Think I know what the problem is - Trying to quit smoking as well and am over reacting to stuff ...

Mrs Diabolik is not helping at all .. She just seems to be poring petrol on any fire :(

e.g dont ask for any help or understanding but vice versa I am to listen to any shit she got going on

TheAntiChristi · 27/10/2010 16:53

why can't you ask for help or understanding diabolik has she imposed this rule?

diabolik · 27/10/2010 16:58

Dont know whether its a rule or not . I just know that whenever I say anything there is no listening just a subject change.

Dipso · 27/10/2010 16:59

Good afternoon everyone. I promise, for the love of cheese, to try and stop binging and then feeling guilty afterwards. Thanks Mouse :)

Usual hungover, tired demeanor today but just had a Big Mac (the only cure) and feel a whole lot better. Won't drink tonight, will wake up tomorrow feeling fresh as a daisy and say to myself I'm not having a drink today and try and summon up enough will-power to bloody stick with it.

Thanks for all the support last night and the variety of posts today. It's good to be here.

loopylouwitchywoo6 · 27/10/2010 17:02

Sorry, I didn't mean to upset anybody Blush I do want to stop but I'm at my first stages of trying to quit and I'm struggling with which is why I have my 'stop starts' I certainly didn't mean to depress anyone. I'm gonna back off this thread now and maybe come back when I've got myself past the first stage. A massive thank-you to everyone who has advised me.

Whitenapteen · 27/10/2010 17:12

loopylou No-one is upset. Please stay on the bus. We all know that it is a struggle. What is your motivation for not drinking?

TheAntiChristi · 27/10/2010 18:01

loopylou i know how you feel. You didn't upset me at all because I know that I am a stop-starter, and I am at quite early stages too in 'starting' stopping.

HammerMouseOfHorrors · 27/10/2010 18:56

loopy Do NOT leave this thread. We all need you as much as you need us.

Stay xx

OP posts:
zombieinhighheelswhatnext · 27/10/2010 19:36

ahhh!! ive lost a big old post to loopy!!

PLEASE STAY WITH US!!! WE NEED YOU!!!!

zombieinhighheelswhatnext · 27/10/2010 19:36

loopy, i have pm you!!

Dipso · 27/10/2010 19:37

Just to say Loopy I'm the stop-start queen but I ain't going to give up trying to give up! You're in good company here but if it's your decision to have some time out, hope it goes well.

On another note, does anyone have experience of Naltrexone? I'd like to discuss it with my GP but don't know much about guidelines for its prescription.

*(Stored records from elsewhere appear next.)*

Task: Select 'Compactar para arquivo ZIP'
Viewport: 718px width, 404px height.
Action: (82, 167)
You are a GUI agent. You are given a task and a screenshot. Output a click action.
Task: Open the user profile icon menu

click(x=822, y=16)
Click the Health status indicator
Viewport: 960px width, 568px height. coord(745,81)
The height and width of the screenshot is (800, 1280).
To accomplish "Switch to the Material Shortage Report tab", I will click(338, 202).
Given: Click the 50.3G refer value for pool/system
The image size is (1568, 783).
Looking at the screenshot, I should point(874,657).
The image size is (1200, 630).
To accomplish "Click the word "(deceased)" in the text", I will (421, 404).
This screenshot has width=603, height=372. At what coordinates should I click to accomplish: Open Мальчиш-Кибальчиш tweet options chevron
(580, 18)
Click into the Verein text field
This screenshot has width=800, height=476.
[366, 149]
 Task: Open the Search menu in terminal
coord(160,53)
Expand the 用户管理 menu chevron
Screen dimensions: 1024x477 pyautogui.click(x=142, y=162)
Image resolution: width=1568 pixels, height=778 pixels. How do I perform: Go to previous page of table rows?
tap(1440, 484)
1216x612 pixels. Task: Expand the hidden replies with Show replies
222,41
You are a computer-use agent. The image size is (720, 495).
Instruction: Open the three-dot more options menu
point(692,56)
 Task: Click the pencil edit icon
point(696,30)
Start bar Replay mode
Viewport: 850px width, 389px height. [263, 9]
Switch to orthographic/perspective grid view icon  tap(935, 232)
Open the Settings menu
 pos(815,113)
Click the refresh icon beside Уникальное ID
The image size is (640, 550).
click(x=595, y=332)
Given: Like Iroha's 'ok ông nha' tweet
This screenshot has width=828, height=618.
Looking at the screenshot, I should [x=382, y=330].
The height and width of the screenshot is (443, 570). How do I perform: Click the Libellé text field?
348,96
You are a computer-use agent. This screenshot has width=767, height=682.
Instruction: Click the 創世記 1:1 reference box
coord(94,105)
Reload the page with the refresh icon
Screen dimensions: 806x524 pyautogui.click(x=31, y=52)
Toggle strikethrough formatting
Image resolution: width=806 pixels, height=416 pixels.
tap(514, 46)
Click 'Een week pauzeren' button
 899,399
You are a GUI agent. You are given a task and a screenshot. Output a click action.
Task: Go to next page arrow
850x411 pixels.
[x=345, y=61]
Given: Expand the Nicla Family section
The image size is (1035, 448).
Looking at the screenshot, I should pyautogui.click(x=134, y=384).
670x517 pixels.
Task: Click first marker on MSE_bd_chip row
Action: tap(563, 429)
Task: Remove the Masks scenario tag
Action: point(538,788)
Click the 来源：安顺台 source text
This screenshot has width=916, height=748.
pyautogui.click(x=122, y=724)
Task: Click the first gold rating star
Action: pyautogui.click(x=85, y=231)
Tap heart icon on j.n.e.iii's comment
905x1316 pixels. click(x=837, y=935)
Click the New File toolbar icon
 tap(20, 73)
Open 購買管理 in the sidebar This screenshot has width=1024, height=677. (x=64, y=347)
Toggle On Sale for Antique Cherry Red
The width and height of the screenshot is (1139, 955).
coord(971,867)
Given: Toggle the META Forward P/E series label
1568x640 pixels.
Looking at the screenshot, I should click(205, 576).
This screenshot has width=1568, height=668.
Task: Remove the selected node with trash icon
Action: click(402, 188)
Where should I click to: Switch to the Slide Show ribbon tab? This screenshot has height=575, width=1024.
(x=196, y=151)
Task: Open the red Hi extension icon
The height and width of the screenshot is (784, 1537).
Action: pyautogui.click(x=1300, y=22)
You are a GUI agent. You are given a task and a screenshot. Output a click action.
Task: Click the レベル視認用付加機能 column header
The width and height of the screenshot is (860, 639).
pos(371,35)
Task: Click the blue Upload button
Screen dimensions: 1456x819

loopylouwitchywoo6 · 27/10/2010 19:57

Hiiiii Babes, Im backkkk Grin

Thanks for your posts ladies, and your message Zombie Smile

Im just off to get into my PJs, check in soon x

MorticiaPerrier · 27/10/2010 19:57

Hey Diabolikbeen running lately? How far do you run? Since I stopped drinking my running has really improved! I'm doing some of my best times, not bad for an old birdSmile

zombieinhighheelswhatnext · 27/10/2010 20:02

phew!!, loopy!, dont do that to me!, im getting too old for it!! [hgrin]

off to watch poirot, back after i have cracked the case!

diabolik · 27/10/2010 20:06

hi mp - been going regularly again since my 10 k on the 17th run a 6 week break. I run about 30 mins every time ( 2.5 miles ) Which leaves me a minute off my old mile pace. Will get better now I also given up the fags .. :)

diabolik · 27/10/2010 20:19

mp - so how often do you go ? anything particular your training for ?

MsGeepers · 27/10/2010 20:24

Hello!

Another quick flying through post ... I got internet back last night only to chop a bit of my thumb off ... back on but going to lose electricity tmrw ... its never ending.

Not drinking though. Day 5 or week 10 if you don't count the slip ups. But I should count them right?

BBwannaB · 27/10/2010 20:31

Hey babes, I can see it has been a busy day on the bus and real food for thought. I know i can't do the cutting down, hell I've been trying to do that for years. I need to seize this moment - not necessarily rock bottom, maybe just a serendiptious (sp?) time, 2 people I know have stopped, and I have stumbled across this terrific support. Thanks Babes!
Went for a 'drink' with my mates this evening and stayed strong - I took along my own soft drink so didn't have to take pot luck and lust after the wine. Came back feeling good and able to get on with cooking dinner and baking for a treat tomorrow -result!